Although MMS analysts have taken into account modern offshore development methods such as subsea completions, an overall increase of development costs over the years has significantly raised the bar on the oil and gas price levels at which offshore developments become viable. MMS economic models hadn’t been updated to include cost increases for a number of years, Sherwood said.
For this new assessment the analysts used a new, improved economic model to incorporate costs consistent with known recent costs in the Gulf of Mexico, Cooke said. The analysts also had to allow for specific Alaska cost issues — the oil and gas transportation infrastructure required in Alaska is unique to the state, for example.
Price set at $46 a barrelUsing this approach, MMS analysts determined that there would be minimal recoverable volumes of oil from the Alaska outer continental shelf at oil prices of $18 per barrel, the lowest price level in earlier assessments.
In the 2006 assessment, MMS published detailed estimated economically recoverable volumes of oil at $46 per barrel. And, to test the potential impact of future high prices, the agency also published estimates at $80 per barrel.
For the Beaufort Sea the estimated mean volume of economically recoverable oil at $46 per barrel is 4.12 billion barrels. At $80 per barrel that estimated volume increases to 6.92 billion barrels. The corresponding volumes for the Chukchi Sea are 2.37 billion barrels at $46 and 12.0 billion barrels at $80.
For natural gas, economically recoverable volumes start to appear at a price level of about $4.50 per thousand cubic feet. For the Beaufort Sea the estimated mean volume of economically recoverable gas at $6.96 per thousand cubic feet is 8.79 tcf. That volume increases to 19.97 tcf at $12.10 per thousand cubic feet. The corresponding volumes for the Chukchi Sea are 7.91 tcf at $6.96 per thousand cubic feet and 54.44 tcf at $12.10 per thousand cubic feet.

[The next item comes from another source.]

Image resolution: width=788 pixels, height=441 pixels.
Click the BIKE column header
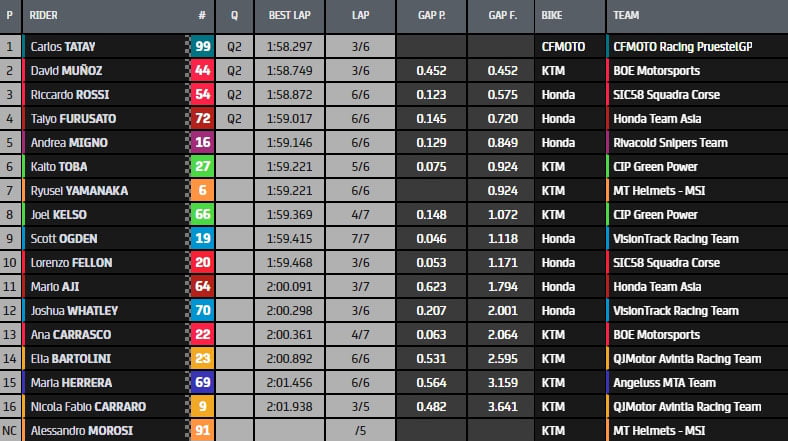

The natural gas estimates assumed the existence of a gas export pipeline from the North Slope and used estimated tariffs for that pipeline to calculate the economics, Cooke said.

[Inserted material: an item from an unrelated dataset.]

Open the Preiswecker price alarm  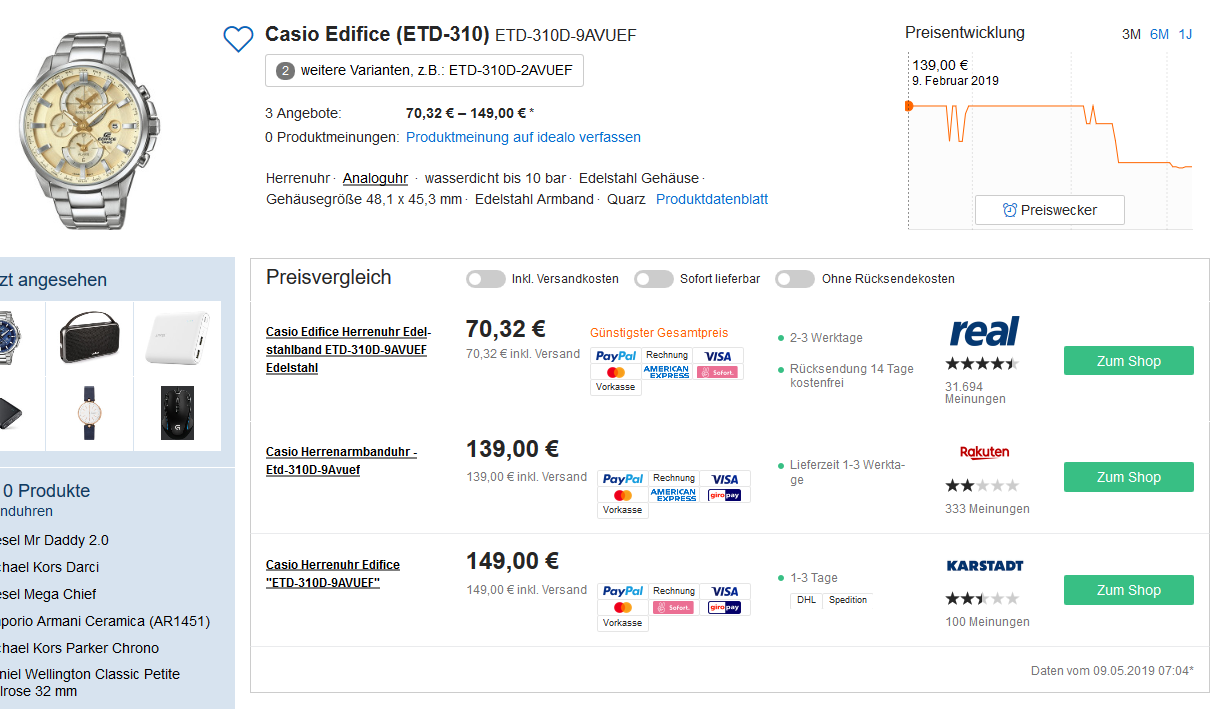coord(1049,210)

For the North Aleutian basin, the estimated mean economically recoverable oil volumes are 0.63 billion barrels at $46 per barrel and 0.74 billion barrels at $80 per barrel. Estimated mean economically recoverable gas volumes are 5.85 tcf at $6.96 per thousand cubic feet and 8.40 tcf at $12.10 per thousand cubic feet.
The analysts assumed that North Aleutian gas would ship as LNG to Los Angeles or Cook Inlet.
In the 2000 assessment MMS found the possibility of a giant oil accumulation under the Chukchi Sea and estimated pool sizes ranging from less than 1 million barrels to a little more than 1 billion barrels under the Beaufort Sea.
Sherwood said that the 2006 assessment had estimated a maximum gas pool size of about 4.5 tcf in the North Aleutian basin.
“It’s that tremendous reservoir sequence out there allowing these big volumes. And there are some big structures too,” Sherwood said.
The 2006 MMS assessment can be found at www.mms.gov/alaska/.